Repeat each entry exactly.

━━━━━ Extracted records ━━━━━

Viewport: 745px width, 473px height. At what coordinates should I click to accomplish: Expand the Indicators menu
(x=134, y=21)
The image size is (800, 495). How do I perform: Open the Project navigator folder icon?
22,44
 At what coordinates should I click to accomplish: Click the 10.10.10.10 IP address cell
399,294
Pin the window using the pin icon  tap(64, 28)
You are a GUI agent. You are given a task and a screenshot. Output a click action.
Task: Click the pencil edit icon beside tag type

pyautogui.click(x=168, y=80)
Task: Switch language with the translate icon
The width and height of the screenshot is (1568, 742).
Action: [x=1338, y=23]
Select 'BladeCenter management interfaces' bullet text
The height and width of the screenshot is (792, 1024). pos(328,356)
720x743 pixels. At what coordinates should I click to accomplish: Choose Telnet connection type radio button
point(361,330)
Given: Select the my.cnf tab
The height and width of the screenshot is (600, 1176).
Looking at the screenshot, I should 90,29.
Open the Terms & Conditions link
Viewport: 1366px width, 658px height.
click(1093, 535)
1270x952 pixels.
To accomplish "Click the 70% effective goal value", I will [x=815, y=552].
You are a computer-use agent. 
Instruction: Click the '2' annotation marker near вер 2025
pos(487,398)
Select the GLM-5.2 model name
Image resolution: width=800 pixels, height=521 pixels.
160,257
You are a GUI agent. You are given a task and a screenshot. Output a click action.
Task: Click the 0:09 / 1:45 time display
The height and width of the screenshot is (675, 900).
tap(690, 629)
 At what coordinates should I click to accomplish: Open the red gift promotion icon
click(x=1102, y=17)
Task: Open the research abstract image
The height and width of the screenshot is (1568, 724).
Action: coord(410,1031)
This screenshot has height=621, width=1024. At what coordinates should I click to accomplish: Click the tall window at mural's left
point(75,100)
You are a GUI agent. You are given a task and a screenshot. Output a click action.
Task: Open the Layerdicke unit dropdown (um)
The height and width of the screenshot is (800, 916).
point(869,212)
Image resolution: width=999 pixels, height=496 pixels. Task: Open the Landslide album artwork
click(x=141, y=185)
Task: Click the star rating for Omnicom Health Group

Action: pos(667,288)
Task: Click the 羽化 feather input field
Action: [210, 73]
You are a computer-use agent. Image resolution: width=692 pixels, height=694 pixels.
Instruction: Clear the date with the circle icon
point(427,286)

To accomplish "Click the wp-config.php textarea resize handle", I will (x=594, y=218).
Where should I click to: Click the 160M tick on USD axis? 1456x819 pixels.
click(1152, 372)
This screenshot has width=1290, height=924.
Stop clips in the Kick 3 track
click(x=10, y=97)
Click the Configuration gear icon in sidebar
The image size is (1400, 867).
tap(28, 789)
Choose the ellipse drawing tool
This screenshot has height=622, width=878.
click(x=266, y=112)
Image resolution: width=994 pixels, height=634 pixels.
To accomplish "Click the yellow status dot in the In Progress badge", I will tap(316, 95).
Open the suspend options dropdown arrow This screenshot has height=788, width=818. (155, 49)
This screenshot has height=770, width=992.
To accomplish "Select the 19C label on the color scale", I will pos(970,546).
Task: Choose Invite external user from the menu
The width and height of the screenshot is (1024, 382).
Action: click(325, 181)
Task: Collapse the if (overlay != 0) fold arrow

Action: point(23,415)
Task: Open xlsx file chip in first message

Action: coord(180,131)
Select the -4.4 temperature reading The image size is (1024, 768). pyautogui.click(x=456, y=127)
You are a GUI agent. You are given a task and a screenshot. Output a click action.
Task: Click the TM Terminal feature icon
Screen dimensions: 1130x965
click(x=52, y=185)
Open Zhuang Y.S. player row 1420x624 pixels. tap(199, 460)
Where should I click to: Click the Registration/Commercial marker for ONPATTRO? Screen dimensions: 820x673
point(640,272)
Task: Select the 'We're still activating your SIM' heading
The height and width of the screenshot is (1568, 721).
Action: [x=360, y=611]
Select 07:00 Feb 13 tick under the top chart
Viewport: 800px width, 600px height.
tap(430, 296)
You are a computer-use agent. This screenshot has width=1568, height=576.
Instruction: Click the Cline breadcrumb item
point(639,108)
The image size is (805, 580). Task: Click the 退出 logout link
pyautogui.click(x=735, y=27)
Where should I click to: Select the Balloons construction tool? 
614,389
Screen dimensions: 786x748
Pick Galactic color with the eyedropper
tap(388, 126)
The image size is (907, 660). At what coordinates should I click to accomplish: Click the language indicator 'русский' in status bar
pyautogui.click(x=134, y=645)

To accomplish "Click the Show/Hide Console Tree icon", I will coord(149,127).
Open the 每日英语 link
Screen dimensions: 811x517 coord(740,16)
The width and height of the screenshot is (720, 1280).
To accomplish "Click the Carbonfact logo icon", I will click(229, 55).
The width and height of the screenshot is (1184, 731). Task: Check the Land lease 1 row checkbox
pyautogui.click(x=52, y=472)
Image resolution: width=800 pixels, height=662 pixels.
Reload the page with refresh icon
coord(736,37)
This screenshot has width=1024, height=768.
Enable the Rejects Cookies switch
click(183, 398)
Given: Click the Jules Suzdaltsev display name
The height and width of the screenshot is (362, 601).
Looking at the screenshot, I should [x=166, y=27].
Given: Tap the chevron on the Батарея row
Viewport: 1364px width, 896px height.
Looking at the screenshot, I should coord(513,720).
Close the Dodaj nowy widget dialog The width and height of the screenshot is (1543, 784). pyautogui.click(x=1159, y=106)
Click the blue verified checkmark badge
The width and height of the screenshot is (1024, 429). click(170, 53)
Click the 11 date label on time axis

━━━━━

Response to this task:
Viewport: 745px width, 473px height. At what coordinates should I click to accomplish: Expand the Indicators menu
(x=134, y=21)
The image size is (800, 495). How do I perform: Open the Project navigator folder icon?
22,44
 At what coordinates should I click to accomplish: Click the 10.10.10.10 IP address cell
399,294
Pin the window using the pin icon  tap(64, 28)
You are a GUI agent. You are given a task and a screenshot. Output a click action.
Task: Click the pencil edit icon beside tag type

pyautogui.click(x=168, y=80)
Task: Switch language with the translate icon
The width and height of the screenshot is (1568, 742).
Action: [x=1338, y=23]
Select 'BladeCenter management interfaces' bullet text
The height and width of the screenshot is (792, 1024). pos(328,356)
720x743 pixels. At what coordinates should I click to accomplish: Choose Telnet connection type radio button
point(361,330)
Given: Select the my.cnf tab
The height and width of the screenshot is (600, 1176).
Looking at the screenshot, I should 90,29.
Open the Terms & Conditions link
Viewport: 1366px width, 658px height.
click(1093, 535)
1270x952 pixels.
To accomplish "Click the 70% effective goal value", I will [x=815, y=552].
You are a computer-use agent. 
Instruction: Click the '2' annotation marker near вер 2025
pos(487,398)
Select the GLM-5.2 model name
Image resolution: width=800 pixels, height=521 pixels.
160,257
You are a GUI agent. You are given a task and a screenshot. Output a click action.
Task: Click the 0:09 / 1:45 time display
The height and width of the screenshot is (675, 900).
tap(690, 629)
 At what coordinates should I click to accomplish: Open the red gift promotion icon
click(x=1102, y=17)
Task: Open the research abstract image
The height and width of the screenshot is (1568, 724).
Action: coord(410,1031)
This screenshot has height=621, width=1024. At what coordinates should I click to accomplish: Click the tall window at mural's left
point(75,100)
You are a GUI agent. You are given a task and a screenshot. Output a click action.
Task: Open the Layerdicke unit dropdown (um)
The height and width of the screenshot is (800, 916).
point(869,212)
Image resolution: width=999 pixels, height=496 pixels. Task: Open the Landslide album artwork
click(x=141, y=185)
Task: Click the star rating for Omnicom Health Group

Action: pos(667,288)
Task: Click the 羽化 feather input field
Action: [210, 73]
You are a computer-use agent. Image resolution: width=692 pixels, height=694 pixels.
Instruction: Clear the date with the circle icon
point(427,286)

To accomplish "Click the wp-config.php textarea resize handle", I will (x=594, y=218).
Where should I click to: Click the 160M tick on USD axis? 1456x819 pixels.
click(1152, 372)
This screenshot has width=1290, height=924.
Stop clips in the Kick 3 track
click(x=10, y=97)
Click the Configuration gear icon in sidebar
The image size is (1400, 867).
tap(28, 789)
Choose the ellipse drawing tool
This screenshot has height=622, width=878.
click(x=266, y=112)
Image resolution: width=994 pixels, height=634 pixels.
To accomplish "Click the yellow status dot in the In Progress badge", I will tap(316, 95).
Open the suspend options dropdown arrow This screenshot has height=788, width=818. (155, 49)
This screenshot has height=770, width=992.
To accomplish "Select the 19C label on the color scale", I will pos(970,546).
Task: Choose Invite external user from the menu
The width and height of the screenshot is (1024, 382).
Action: click(325, 181)
Task: Collapse the if (overlay != 0) fold arrow

Action: point(23,415)
Task: Open xlsx file chip in first message

Action: coord(180,131)
Select the -4.4 temperature reading The image size is (1024, 768). pyautogui.click(x=456, y=127)
You are a GUI agent. You are given a task and a screenshot. Output a click action.
Task: Click the TM Terminal feature icon
Screen dimensions: 1130x965
click(x=52, y=185)
Open Zhuang Y.S. player row 1420x624 pixels. tap(199, 460)
Where should I click to: Click the Registration/Commercial marker for ONPATTRO? Screen dimensions: 820x673
point(640,272)
Task: Select the 'We're still activating your SIM' heading
The height and width of the screenshot is (1568, 721).
Action: [x=360, y=611]
Select 07:00 Feb 13 tick under the top chart
Viewport: 800px width, 600px height.
tap(430, 296)
You are a computer-use agent. This screenshot has width=1568, height=576.
Instruction: Click the Cline breadcrumb item
point(639,108)
The image size is (805, 580). Task: Click the 退出 logout link
pyautogui.click(x=735, y=27)
Where should I click to: Select the Balloons construction tool? 
614,389
Screen dimensions: 786x748
Pick Galactic color with the eyedropper
tap(388, 126)
The image size is (907, 660). At what coordinates should I click to accomplish: Click the language indicator 'русский' in status bar
pyautogui.click(x=134, y=645)

To accomplish "Click the Show/Hide Console Tree icon", I will coord(149,127).
Open the 每日英语 link
Screen dimensions: 811x517 coord(740,16)
The width and height of the screenshot is (720, 1280).
To accomplish "Click the Carbonfact logo icon", I will click(229, 55).
The width and height of the screenshot is (1184, 731). Task: Check the Land lease 1 row checkbox
pyautogui.click(x=52, y=472)
Image resolution: width=800 pixels, height=662 pixels.
Reload the page with refresh icon
coord(736,37)
This screenshot has width=1024, height=768.
Enable the Rejects Cookies switch
click(183, 398)
Given: Click the Jules Suzdaltsev display name
The height and width of the screenshot is (362, 601).
Looking at the screenshot, I should [x=166, y=27].
Given: Tap the chevron on the Батарея row
Viewport: 1364px width, 896px height.
Looking at the screenshot, I should coord(513,720).
Close the Dodaj nowy widget dialog The width and height of the screenshot is (1543, 784). pyautogui.click(x=1159, y=106)
Click the blue verified checkmark badge
The width and height of the screenshot is (1024, 429). click(170, 53)
Click the 11 date label on time axis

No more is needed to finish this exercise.